* [Short problem]: Render everything from the line containing "Task: Open the 演示 presentation templates" down to the line containing "Action: (610, 46)", both included, as a JSON list of strings with one string per line and blank lines omitted. Leave the pictures out of the answer.

* [Extracted material]:
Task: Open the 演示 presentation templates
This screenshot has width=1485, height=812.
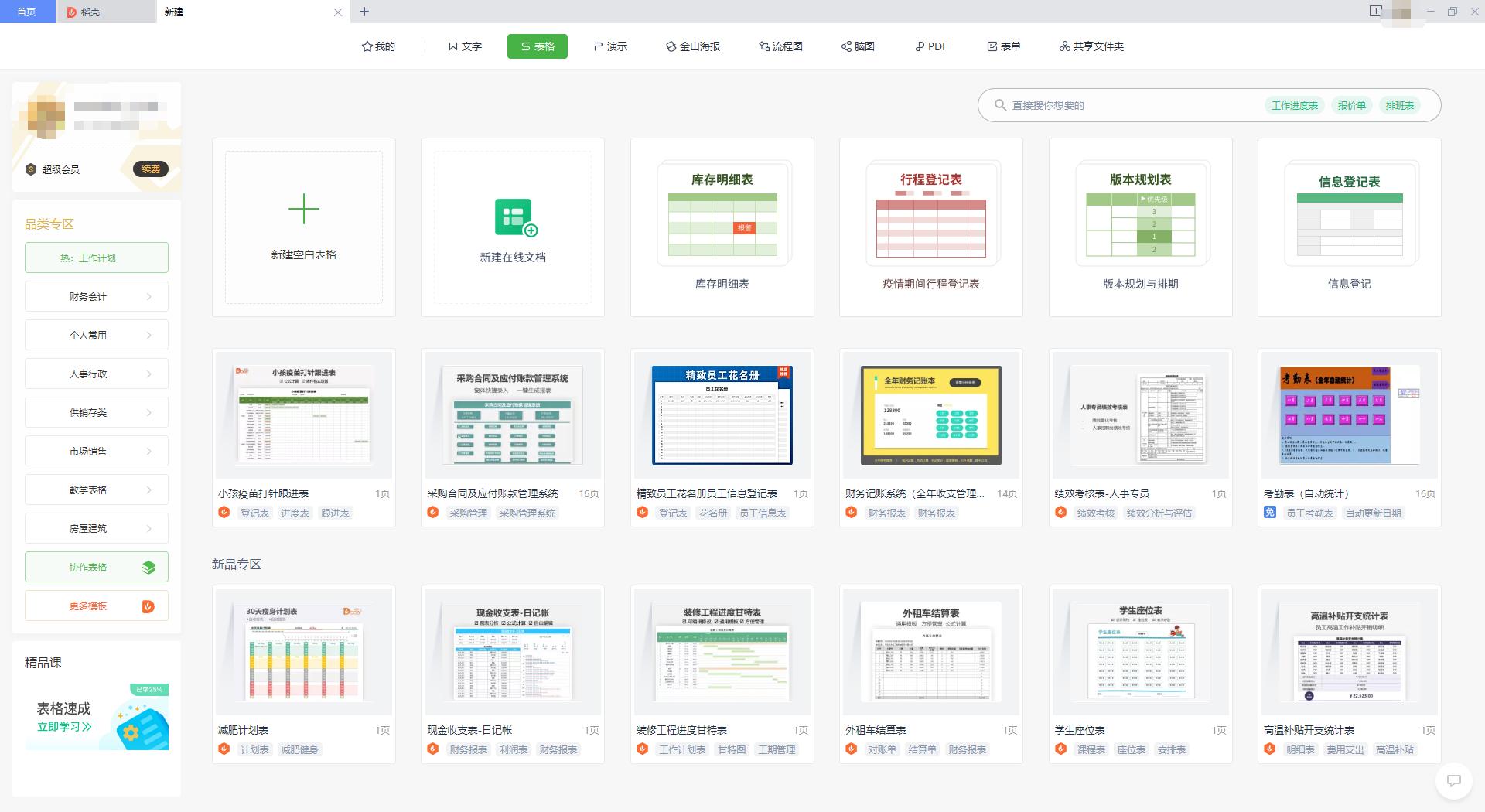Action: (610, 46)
...
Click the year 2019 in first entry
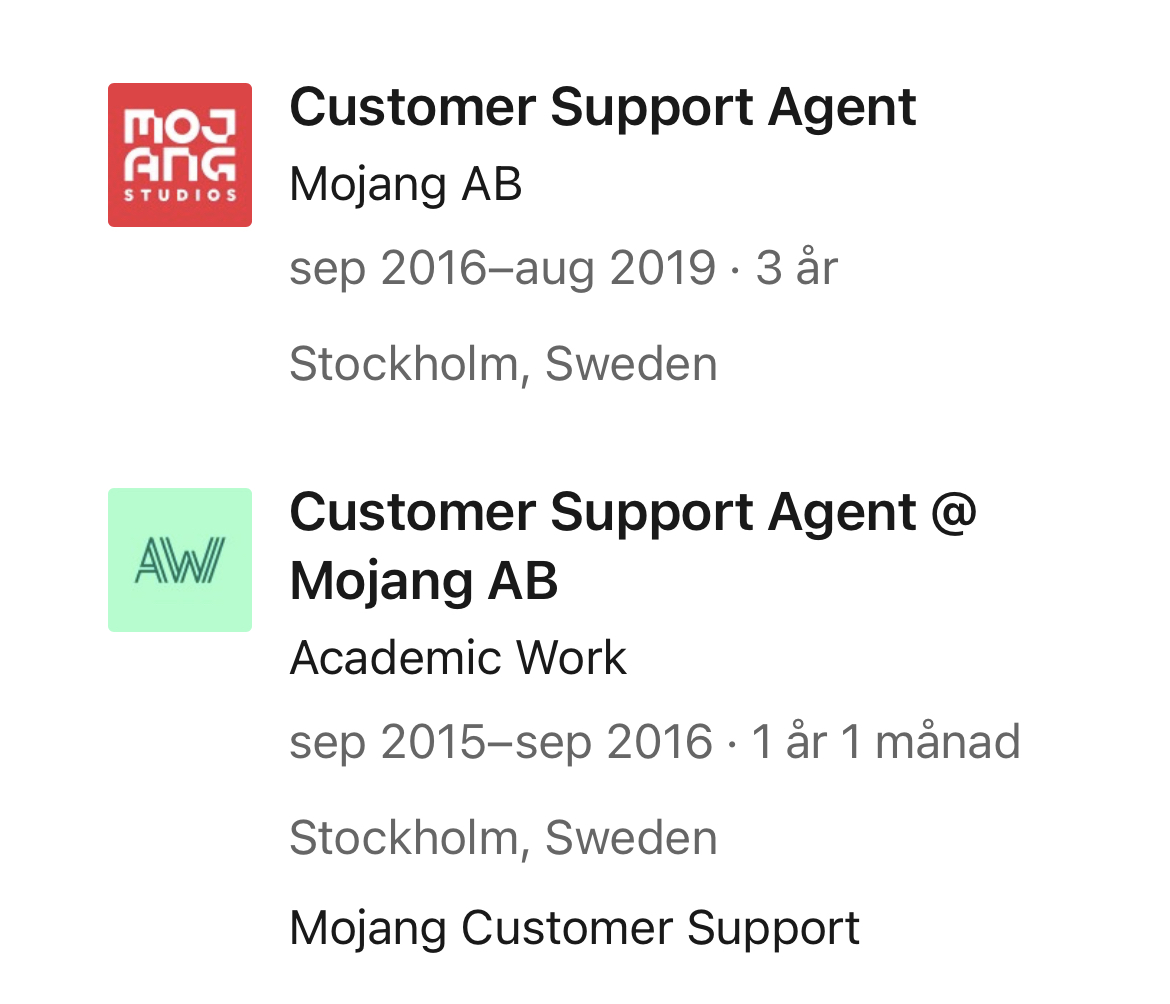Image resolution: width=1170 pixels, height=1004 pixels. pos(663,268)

* [Complete answer]:
[
  "Task: Open the 演示 presentation templates",
  "This screenshot has width=1485, height=812.",
  "Action: (610, 46)"
]